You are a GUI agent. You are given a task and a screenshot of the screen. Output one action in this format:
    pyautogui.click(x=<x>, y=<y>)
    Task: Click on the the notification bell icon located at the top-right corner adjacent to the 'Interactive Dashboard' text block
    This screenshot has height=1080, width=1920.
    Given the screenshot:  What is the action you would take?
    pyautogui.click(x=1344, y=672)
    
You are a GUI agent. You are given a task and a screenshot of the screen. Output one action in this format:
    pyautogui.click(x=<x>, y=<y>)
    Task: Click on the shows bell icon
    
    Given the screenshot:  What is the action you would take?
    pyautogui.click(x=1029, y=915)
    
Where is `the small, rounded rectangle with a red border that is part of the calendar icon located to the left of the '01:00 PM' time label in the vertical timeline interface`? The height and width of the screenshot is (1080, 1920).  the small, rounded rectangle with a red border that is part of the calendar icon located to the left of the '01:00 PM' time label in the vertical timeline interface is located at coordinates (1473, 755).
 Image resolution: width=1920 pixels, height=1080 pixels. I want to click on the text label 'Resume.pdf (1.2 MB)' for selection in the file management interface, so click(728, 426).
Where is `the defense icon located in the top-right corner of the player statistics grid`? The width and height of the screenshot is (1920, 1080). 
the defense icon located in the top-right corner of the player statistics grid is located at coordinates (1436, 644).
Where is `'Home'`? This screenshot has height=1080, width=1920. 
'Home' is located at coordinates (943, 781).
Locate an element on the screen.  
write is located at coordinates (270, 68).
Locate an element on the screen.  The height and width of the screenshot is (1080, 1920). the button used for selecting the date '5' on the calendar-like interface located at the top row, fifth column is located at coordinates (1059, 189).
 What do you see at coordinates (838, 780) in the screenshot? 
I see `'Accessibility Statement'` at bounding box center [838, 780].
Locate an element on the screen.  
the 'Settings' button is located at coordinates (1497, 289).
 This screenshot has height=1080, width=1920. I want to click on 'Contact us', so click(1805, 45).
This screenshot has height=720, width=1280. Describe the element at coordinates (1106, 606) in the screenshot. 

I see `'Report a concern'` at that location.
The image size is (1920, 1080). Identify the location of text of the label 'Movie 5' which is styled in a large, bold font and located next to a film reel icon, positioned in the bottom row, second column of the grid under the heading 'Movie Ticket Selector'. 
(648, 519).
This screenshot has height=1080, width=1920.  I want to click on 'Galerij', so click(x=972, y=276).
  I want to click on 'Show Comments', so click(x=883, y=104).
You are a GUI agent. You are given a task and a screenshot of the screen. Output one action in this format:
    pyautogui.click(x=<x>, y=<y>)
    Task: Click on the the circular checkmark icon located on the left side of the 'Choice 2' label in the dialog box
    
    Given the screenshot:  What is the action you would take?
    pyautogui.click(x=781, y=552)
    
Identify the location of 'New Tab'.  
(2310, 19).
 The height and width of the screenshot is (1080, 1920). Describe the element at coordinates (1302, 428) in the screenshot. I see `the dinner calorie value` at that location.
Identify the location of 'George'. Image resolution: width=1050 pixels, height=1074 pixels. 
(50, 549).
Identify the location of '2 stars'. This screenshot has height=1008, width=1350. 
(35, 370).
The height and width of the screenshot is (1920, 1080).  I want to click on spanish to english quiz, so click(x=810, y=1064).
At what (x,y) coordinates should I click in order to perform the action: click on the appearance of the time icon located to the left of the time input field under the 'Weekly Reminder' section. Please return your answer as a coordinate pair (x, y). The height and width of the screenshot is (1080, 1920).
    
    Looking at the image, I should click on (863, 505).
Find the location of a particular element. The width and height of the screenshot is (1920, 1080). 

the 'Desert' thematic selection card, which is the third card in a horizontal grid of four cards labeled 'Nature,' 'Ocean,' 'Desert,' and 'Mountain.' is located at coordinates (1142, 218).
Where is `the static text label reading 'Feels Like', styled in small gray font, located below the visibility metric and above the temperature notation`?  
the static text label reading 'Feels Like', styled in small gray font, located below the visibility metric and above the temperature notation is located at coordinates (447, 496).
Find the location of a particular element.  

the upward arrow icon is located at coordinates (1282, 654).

-*-*-

Work required
Reproduce verbatim the rows above, from the line with "What do you" to the line with "(648, 519).", including both of those lines.

Solved exercise
 What do you see at coordinates (838, 780) in the screenshot? 
I see `'Accessibility Statement'` at bounding box center [838, 780].
Locate an element on the screen.  
the 'Settings' button is located at coordinates (1497, 289).
 This screenshot has height=1080, width=1920. I want to click on 'Contact us', so click(1805, 45).
This screenshot has height=720, width=1280. Describe the element at coordinates (1106, 606) in the screenshot. 

I see `'Report a concern'` at that location.
The image size is (1920, 1080). Identify the location of text of the label 'Movie 5' which is styled in a large, bold font and located next to a film reel icon, positioned in the bottom row, second column of the grid under the heading 'Movie Ticket Selector'. 
(648, 519).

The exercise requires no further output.